Ihm hätte es wohl ebenso leidtun sollen. Aber er fühlte nichts dergleichen, keine Reue, damals nicht, bis heute nicht. Er hatte es nur immer behauptet – mit Lothars Worten, in genau demselben weinerlichen Ton: «Es tut mir furchtbar leid. Wenn ich die Zeit zurückdrehen könnte …» Vielleicht musste man sich erinnern, um aufrichtig zu bedauern, was man angerichtet hatte.
«Ich nehme an, Sie können sich denken, warum ich hier bin, Herr Junggeburt», begann Bernd Leunen.
Herr Junggeburt! Damit waren die Fronten klar, Bernd kam in amtlicher Mission. Früher waren sie natürlich per du gewesen.

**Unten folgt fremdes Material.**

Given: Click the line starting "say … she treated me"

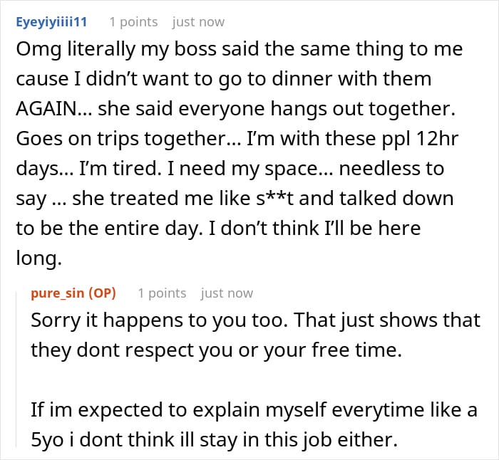Looking at the screenshot, I should pyautogui.click(x=235, y=199).
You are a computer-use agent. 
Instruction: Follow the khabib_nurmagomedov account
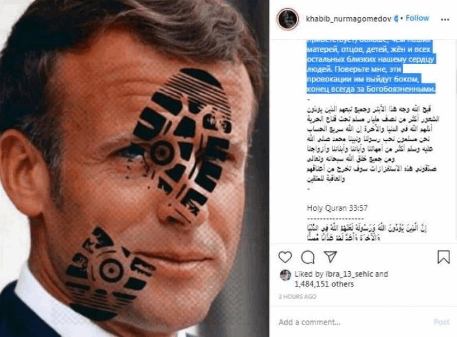pos(417,18)
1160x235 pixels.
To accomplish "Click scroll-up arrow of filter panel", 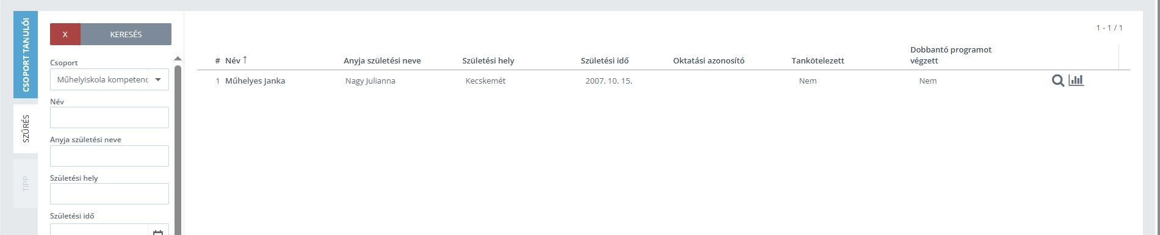I will [178, 59].
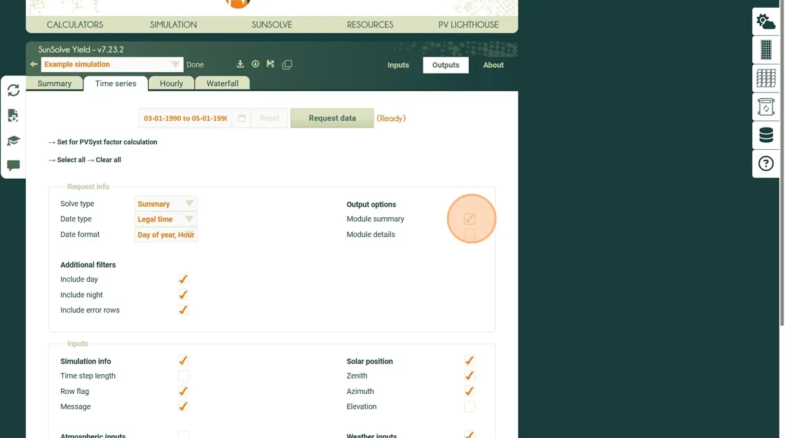Expand the Date type Legal time dropdown

pos(165,219)
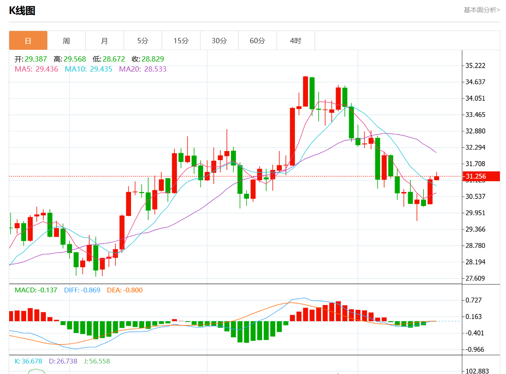
Task: Click the DEA -0.800 indicator label
Action: pyautogui.click(x=125, y=290)
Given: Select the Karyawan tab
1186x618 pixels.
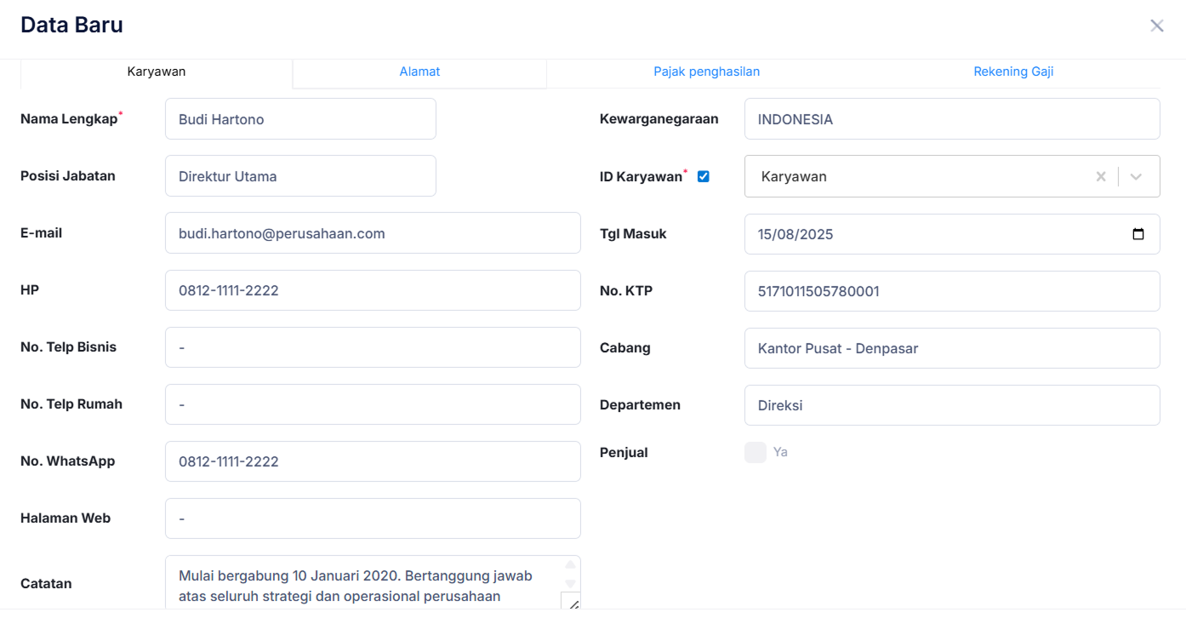Looking at the screenshot, I should pos(157,72).
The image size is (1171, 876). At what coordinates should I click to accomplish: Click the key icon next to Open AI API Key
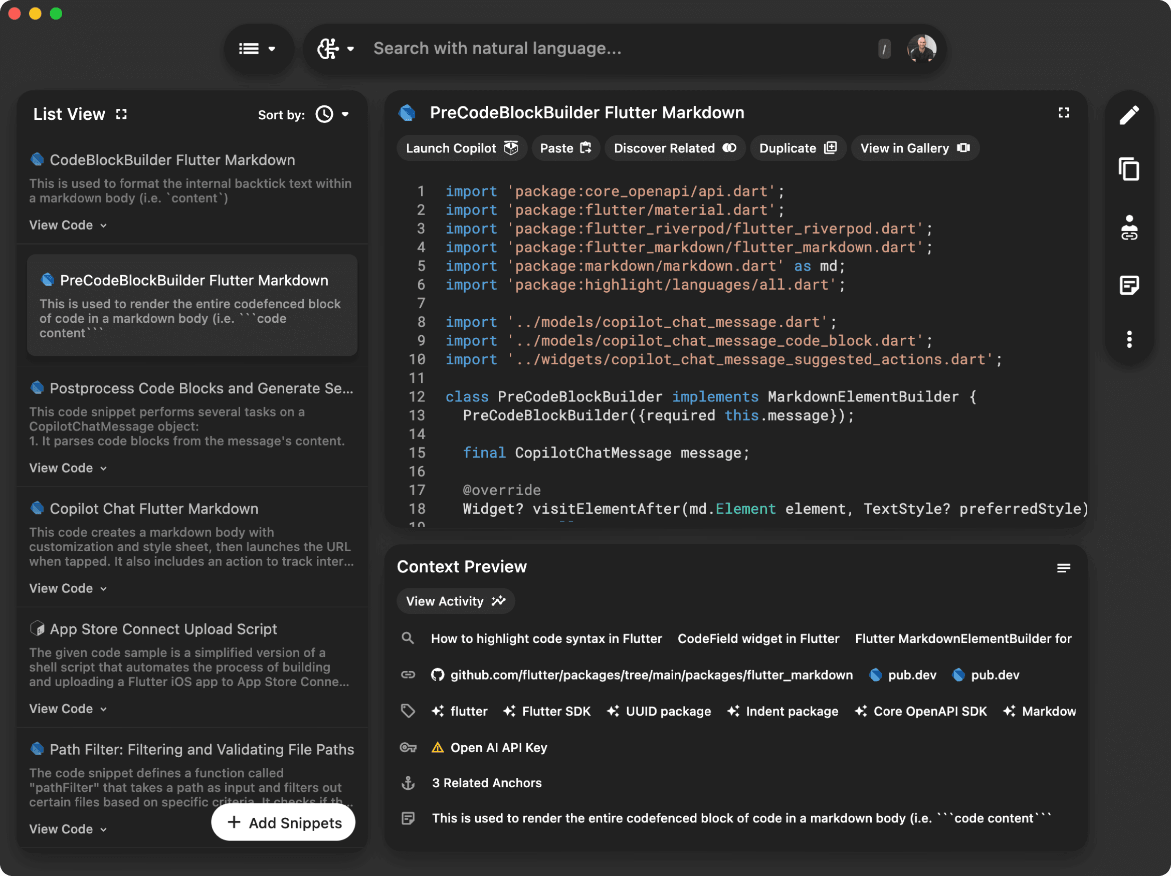pos(408,747)
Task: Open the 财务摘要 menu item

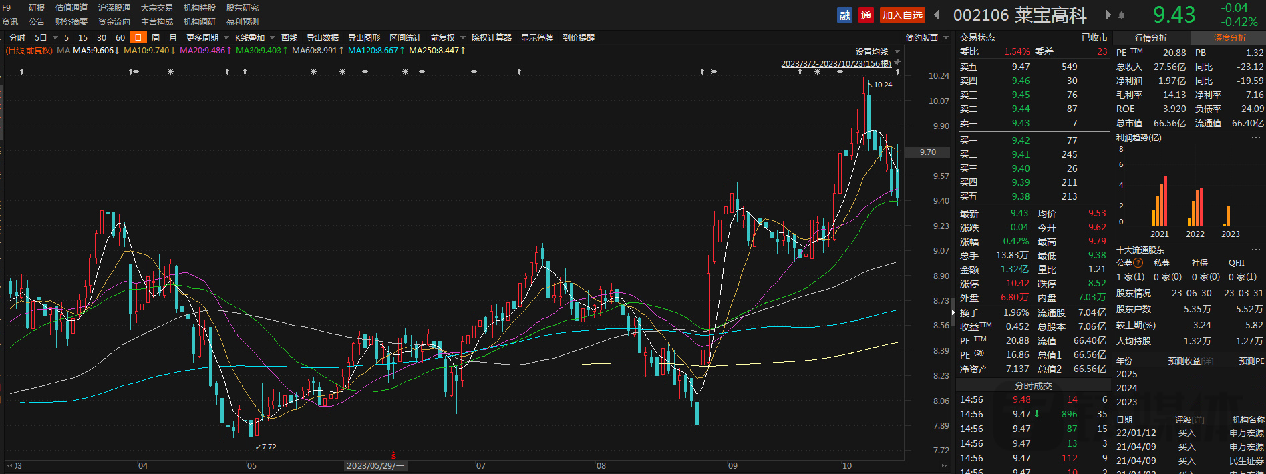Action: 71,22
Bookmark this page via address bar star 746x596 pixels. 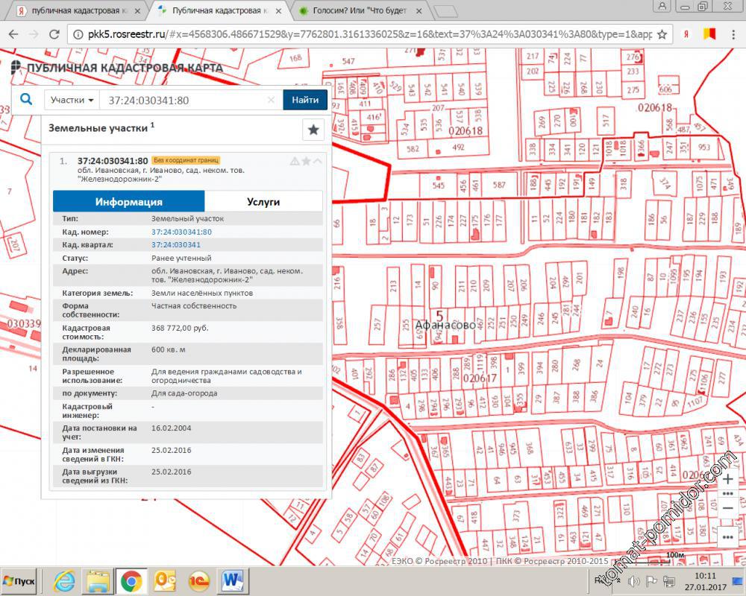(x=662, y=34)
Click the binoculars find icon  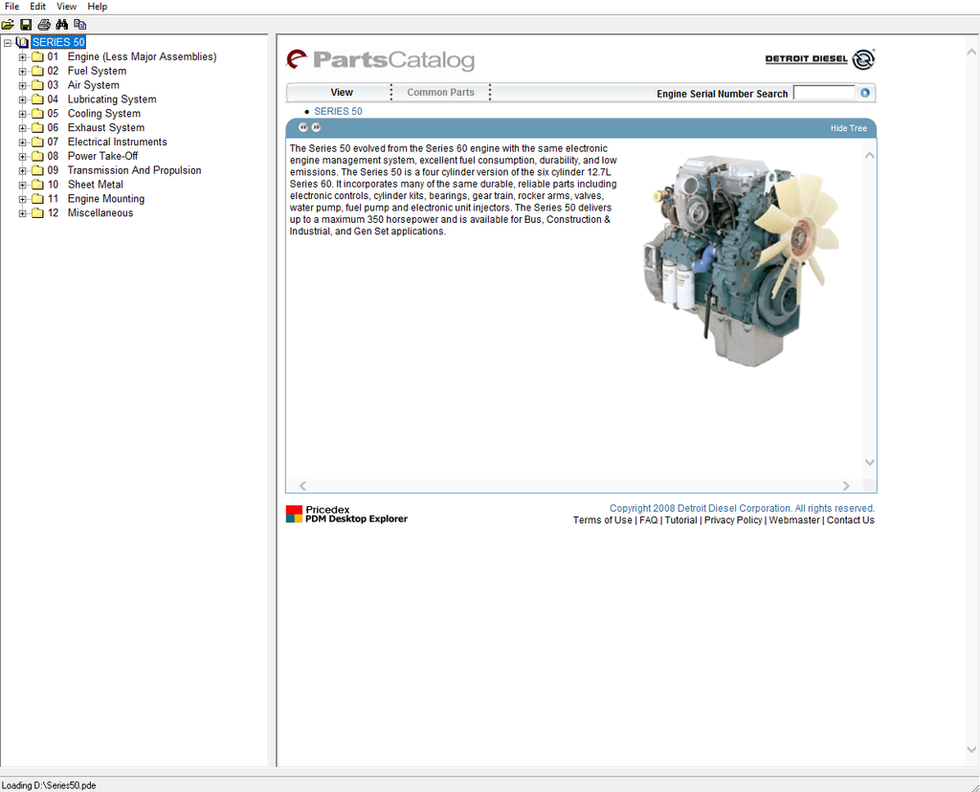[62, 24]
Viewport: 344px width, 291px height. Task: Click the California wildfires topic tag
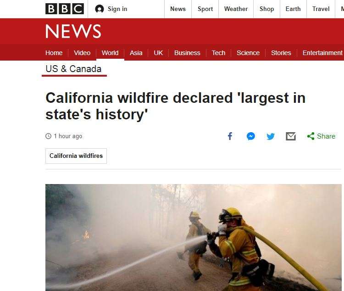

«Ich bin nicht sicher, ob ich das kann, Herr Leunen», erwiderte Alex ebenso förmlich. Es musste ja nicht unbedingt um Saskia gehen, obwohl eine innere Stimme ihm zuflüsterte, der Mercedes sei ein Fehler gewesen, Heinrichs Rache aus dem Grab. «Du sollst nicht mit Puppen spielen! Und die Finger von meinem Wagen lassen!» Aber es gab immerhin noch die Möglichkeit, dass Lothar und Silvie den Autoschlüssel unterm Sitz bisher nicht gefunden und ihn deswegen angezeigt hatten.
«Macht’s Ihnen etwas aus hereinzukommen?», fragte er und stülpte sich das jungenhafte Lausbubengrinsen übers Gesicht, mit dem er sich die Leute früher in die Tasche gesteckt hatte. «Ich hab das Mittagessen auf dem Tisch. Wäre schade, wenn’s kalt wird.»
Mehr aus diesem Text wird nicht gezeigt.